第4話 美しき姫君
少女は、父親の目からしても、美しかった。髪は黒すぎず、肢体は細く、しかも強そうである。健康で、聡明な娘を、誰と結婚させようかと、妻と思案していた。別の谷に住む妻の実家の一族の男の子の中で、誰が一番いいか、悩むところだ。
少女は父に、ハッサンがやって来ていることを伝えると、父は、
「お兄ちゃんを迎えに行ってくれ」
と言った。少女はすぐにまた駆け出して行った。ほとんど崖のような坂だが、みるみるうちに登っていった。
ハッサンは、行き先から向かってきた少女に、眼を見ずにあいさつをした。
「姫様にはごきげんうるわしゅう」
姫様と言われた少女は言った。
「こんにちは、ハッサン。まだ初夏だというのに、もう来てくれたのですね。でも谷には売れるものはないのよ」
ハッサンは、意を決したように少女の顔を見た。
「姫様はお美しくなられました」
少女は不思議そうに、
「もう数え10歳を超えたのだから、お嫁にいきなさい、とでも言いたいの」
と応えたが、それを聞いたハッサンは二の句が継げなかった。ハッサンは少女に、自分の頭の中を覗かれている気分になった。

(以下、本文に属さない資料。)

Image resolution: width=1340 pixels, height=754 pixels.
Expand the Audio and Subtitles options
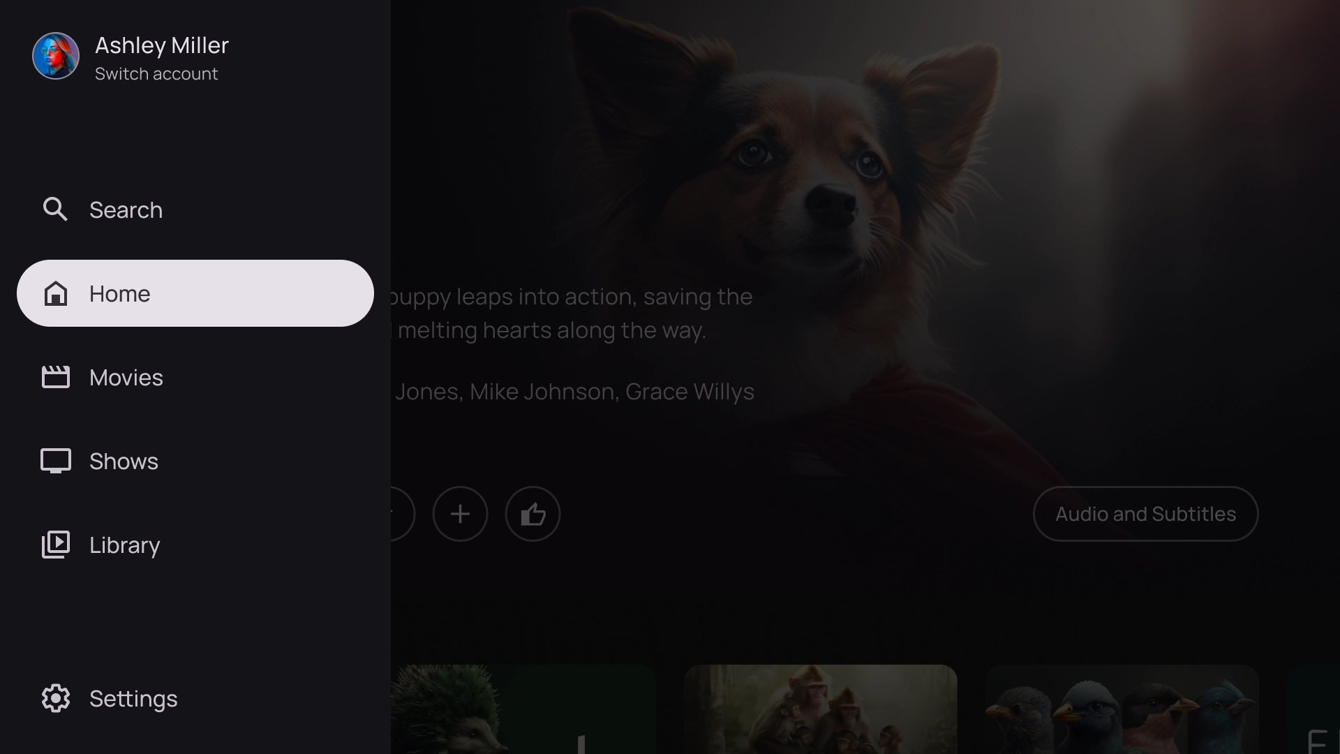click(1145, 514)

メクリンの夏営地は、険しい山脈の中にある草地で、草地の東側にある屋敷の前には広場があった。毎年、秋になると、隊商がやってきて広場に市が立つのである。
少女とわかれたハッサンは、広場に着き、従者に天幕を張るよう言いつけた。すでに、族長は待ち構えていた。
族長はハッサンに単刀直入に聞いた。
「どうしたのかな」
ハッサンは言った。
「たいへん申し訳ない。この償いは、全力でいたします」
族長は、想像を絶する未来が待ち構えていることを知った。